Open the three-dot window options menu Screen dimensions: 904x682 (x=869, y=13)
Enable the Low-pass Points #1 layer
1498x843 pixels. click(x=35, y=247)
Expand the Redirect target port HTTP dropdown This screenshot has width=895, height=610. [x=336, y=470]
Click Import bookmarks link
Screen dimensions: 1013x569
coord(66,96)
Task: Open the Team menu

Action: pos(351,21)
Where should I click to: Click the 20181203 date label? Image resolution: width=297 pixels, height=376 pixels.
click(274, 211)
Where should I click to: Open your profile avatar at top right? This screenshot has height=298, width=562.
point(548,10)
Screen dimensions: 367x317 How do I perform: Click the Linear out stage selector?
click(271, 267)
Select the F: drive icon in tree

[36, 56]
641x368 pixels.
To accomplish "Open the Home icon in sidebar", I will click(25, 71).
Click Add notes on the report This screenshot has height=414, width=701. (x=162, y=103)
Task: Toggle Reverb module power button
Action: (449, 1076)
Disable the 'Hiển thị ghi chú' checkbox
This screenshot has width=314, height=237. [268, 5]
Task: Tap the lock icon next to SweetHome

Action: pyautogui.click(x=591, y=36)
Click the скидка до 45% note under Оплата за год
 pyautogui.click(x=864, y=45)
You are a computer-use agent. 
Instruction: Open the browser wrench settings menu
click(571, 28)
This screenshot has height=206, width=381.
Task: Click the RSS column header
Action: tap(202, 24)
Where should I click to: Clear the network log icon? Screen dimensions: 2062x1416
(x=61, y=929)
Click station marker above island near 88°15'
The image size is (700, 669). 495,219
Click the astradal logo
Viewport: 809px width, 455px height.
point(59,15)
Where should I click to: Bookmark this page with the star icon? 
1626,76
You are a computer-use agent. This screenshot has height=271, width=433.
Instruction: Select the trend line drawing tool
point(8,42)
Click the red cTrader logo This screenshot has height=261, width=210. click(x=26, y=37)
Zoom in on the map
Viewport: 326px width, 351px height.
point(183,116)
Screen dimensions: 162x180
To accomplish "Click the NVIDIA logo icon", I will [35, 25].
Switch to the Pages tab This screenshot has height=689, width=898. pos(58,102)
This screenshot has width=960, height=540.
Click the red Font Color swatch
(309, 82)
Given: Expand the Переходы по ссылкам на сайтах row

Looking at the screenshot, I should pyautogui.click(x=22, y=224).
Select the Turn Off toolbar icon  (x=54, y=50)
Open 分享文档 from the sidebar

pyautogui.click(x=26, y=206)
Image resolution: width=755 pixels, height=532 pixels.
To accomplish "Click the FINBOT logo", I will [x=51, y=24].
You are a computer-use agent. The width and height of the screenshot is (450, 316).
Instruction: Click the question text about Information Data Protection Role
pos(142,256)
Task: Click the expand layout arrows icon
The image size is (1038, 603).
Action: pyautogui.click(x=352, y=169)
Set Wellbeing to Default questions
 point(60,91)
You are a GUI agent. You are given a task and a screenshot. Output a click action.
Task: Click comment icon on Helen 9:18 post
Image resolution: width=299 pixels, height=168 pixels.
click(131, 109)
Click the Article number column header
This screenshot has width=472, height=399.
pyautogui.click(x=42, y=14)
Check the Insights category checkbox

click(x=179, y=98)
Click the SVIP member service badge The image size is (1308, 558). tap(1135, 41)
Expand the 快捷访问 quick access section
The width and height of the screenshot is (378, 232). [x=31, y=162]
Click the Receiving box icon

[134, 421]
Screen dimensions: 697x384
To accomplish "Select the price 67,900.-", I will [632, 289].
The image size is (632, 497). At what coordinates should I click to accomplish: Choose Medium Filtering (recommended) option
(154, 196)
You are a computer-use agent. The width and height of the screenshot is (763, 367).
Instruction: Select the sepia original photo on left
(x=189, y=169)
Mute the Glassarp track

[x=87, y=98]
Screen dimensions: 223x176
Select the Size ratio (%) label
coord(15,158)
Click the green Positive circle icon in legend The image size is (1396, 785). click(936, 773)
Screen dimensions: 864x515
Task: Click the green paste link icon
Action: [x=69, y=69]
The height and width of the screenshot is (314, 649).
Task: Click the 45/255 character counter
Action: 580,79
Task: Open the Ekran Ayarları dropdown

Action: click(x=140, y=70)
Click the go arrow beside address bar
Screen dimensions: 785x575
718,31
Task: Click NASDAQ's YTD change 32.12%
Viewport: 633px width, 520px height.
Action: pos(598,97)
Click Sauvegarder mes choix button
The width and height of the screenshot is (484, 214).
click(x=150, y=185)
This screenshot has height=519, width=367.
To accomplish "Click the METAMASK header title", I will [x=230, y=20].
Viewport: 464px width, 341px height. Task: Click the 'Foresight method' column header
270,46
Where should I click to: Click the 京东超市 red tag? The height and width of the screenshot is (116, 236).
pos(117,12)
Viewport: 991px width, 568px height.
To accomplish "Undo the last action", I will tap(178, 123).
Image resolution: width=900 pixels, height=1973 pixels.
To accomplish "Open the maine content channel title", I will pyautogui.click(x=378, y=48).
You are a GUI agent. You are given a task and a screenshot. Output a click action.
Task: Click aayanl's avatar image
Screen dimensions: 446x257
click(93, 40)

——————————

▶ **What you have to do**
Give the lines of the records as a JSON list of strings, one string per line and blank lines omitted, starting at the line containing "Select the Turn" and ending at the line containing "click(131, 109)", both included.

▶ **Answer for the task**
[
  "Select the Turn Off toolbar icon  (x=54, y=50)",
  "Open 分享文档 from the sidebar",
  "pyautogui.click(x=26, y=206)",
  "Image resolution: width=755 pixels, height=532 pixels.",
  "To accomplish \"Click the FINBOT logo\", I will [x=51, y=24].",
  "You are a computer-use agent. The width and height of the screenshot is (450, 316).",
  "Instruction: Click the question text about Information Data Protection Role",
  "pos(142,256)",
  "Task: Click the expand layout arrows icon",
  "The image size is (1038, 603).",
  "Action: pyautogui.click(x=352, y=169)",
  "Set Wellbeing to Default questions",
  " point(60,91)",
  "You are a GUI agent. You are given a task and a screenshot. Output a click action.",
  "Task: Click comment icon on Helen 9:18 post",
  "Image resolution: width=299 pixels, height=168 pixels.",
  "click(131, 109)"
]